September 29th, 2006 11:02 AM
"As if I knew where I was going, I put on an air of choosing and changed my direction, taking a different street on my right, one that was better lit. "Broadway" it was called.
I came out to the city last weekend for the Manhattan journey, to hang out, help scout checkpoints, and chase. It was great, exhausting. I got blisters from walking and headaches from drama. The actual journey was intense; once you set something like that off there's no way to tell where or how it will go--just a mass of kids flowing through city lines, train lines, ley lines, constrictions and commuters. Things got confusing. I had no idea how many commuters there are in battery park at midnight, running from bowling green to the south ferry. I may have chased some of them acidentally. That all after scoldings in K-Town from passersby, alarmed at the sight of me running after seven girls up 5th avenue. "How dare he!" Indeed. And I must apologize to the player I spooked so bad near the fallback wall street checkpoint, coming up Broadway, that he ran smack into the wall of some bank, cowering, a shockingly memorable look of terror contorting his face. Personal Terrorism is totally the next shit. I didn't think to tag him, but offered my hands to help pull the kid off the street. He didn't take them. From the Battery beacon I made my way on foot up to chinatown, Nicol my Robinson and I hers, we constantly reappeared at each other's side. Lower Manhattan was a player killing fields, very few escaped untagged. Eventually I gave up searching and walked, strangely exultant, up to the final checkpoint. Everyone was out, Friday late on the Lower East Side, and the game had let me just loose enough to really enjoy one last epic traipse through the city. S'how it was.
Celine is right:
"Just plain living, what a drag! Life is a classroom, and boredom is the monitor, always keeping an eye on you, you have to look busy at all costs, busy with something fascinating, otherwise he comes and corrodes your brain. A day that's nothing more than a lapse of twenty-four hours is intolerable. Like it or not, a day should be one long, almost unbearable pleasure, one long coitus."

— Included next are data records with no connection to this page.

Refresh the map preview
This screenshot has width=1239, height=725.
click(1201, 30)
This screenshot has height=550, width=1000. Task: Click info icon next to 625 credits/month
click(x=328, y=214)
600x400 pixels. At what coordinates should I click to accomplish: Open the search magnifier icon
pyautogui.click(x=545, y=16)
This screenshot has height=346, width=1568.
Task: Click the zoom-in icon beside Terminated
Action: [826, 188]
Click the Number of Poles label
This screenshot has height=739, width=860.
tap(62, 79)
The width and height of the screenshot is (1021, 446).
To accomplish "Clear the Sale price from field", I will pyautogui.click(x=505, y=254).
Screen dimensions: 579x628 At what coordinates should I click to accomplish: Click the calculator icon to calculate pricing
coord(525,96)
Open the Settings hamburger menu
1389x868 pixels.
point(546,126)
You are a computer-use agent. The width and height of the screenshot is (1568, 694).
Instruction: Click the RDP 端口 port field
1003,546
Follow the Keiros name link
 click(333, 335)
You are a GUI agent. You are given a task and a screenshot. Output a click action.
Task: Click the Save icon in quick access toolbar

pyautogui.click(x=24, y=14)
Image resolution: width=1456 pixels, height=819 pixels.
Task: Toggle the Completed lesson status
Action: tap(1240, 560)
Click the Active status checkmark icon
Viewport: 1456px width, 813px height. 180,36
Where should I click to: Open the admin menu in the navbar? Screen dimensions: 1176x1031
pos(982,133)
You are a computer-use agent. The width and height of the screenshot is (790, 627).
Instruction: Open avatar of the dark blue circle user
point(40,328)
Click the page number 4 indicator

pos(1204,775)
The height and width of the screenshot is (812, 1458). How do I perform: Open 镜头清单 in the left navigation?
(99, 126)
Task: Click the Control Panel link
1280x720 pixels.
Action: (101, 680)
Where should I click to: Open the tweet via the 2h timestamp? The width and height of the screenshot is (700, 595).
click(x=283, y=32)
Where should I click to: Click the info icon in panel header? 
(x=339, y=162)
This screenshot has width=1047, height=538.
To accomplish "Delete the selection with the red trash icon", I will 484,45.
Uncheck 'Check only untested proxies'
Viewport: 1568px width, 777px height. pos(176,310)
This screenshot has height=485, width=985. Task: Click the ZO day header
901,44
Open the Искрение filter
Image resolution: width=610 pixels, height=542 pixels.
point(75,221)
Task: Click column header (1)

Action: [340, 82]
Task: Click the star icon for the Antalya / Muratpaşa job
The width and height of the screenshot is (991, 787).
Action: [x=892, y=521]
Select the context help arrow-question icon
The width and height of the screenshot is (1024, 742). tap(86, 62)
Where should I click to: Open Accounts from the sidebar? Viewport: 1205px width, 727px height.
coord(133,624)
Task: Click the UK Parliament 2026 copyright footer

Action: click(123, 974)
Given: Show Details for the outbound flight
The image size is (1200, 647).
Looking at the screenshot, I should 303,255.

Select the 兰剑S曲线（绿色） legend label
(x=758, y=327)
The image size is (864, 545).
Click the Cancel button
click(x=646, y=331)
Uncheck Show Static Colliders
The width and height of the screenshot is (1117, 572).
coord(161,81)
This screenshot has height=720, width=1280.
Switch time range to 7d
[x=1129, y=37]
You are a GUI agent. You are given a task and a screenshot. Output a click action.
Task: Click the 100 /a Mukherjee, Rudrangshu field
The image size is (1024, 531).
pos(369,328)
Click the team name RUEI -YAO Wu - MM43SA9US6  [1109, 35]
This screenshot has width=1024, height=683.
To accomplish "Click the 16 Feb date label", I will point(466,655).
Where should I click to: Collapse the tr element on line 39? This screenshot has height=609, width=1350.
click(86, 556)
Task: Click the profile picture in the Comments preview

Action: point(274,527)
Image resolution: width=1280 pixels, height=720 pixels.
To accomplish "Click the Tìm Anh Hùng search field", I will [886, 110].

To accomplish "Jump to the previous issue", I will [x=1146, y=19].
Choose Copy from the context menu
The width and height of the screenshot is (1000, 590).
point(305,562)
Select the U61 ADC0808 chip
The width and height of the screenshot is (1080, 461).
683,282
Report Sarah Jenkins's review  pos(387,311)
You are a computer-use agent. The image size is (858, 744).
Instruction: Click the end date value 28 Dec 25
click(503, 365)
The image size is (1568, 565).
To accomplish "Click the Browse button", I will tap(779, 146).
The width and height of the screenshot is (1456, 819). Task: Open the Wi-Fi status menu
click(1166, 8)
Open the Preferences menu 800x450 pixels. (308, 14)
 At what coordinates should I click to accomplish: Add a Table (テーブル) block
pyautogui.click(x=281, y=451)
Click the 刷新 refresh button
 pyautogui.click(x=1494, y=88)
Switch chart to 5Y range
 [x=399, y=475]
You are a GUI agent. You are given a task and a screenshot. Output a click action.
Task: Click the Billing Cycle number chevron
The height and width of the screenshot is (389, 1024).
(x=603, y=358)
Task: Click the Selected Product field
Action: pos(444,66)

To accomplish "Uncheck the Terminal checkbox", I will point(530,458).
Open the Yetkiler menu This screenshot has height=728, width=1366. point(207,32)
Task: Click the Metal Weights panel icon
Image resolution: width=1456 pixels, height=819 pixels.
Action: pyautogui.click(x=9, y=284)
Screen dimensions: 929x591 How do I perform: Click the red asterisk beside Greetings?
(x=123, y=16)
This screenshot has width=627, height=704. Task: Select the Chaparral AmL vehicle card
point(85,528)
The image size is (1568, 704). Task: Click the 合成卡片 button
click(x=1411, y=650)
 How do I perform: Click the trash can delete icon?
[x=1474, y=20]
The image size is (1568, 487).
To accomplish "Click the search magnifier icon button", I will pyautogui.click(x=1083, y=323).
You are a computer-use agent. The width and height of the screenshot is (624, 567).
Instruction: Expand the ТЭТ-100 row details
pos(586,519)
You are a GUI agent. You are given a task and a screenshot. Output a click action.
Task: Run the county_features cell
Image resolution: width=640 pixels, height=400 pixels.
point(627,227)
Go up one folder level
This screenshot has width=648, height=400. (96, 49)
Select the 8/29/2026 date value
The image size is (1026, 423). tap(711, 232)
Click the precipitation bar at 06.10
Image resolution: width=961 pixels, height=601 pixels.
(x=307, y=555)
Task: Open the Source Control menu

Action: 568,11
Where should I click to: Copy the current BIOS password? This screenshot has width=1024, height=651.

And walking home across the Pulaski bridge at 5am, my journey ending--
"Far in the distance the tugboat whistled; its call passed the bridge, one more arch, the another, the lock, another bridge, farther and farther... It was summoning all the barges on the river, every last one, and the whole city and the sky and the countryside, and ourselves, to carry us all away, the Seine too--and that would be the end of us.
I don't have any pictures. Sam and Sean have pictures.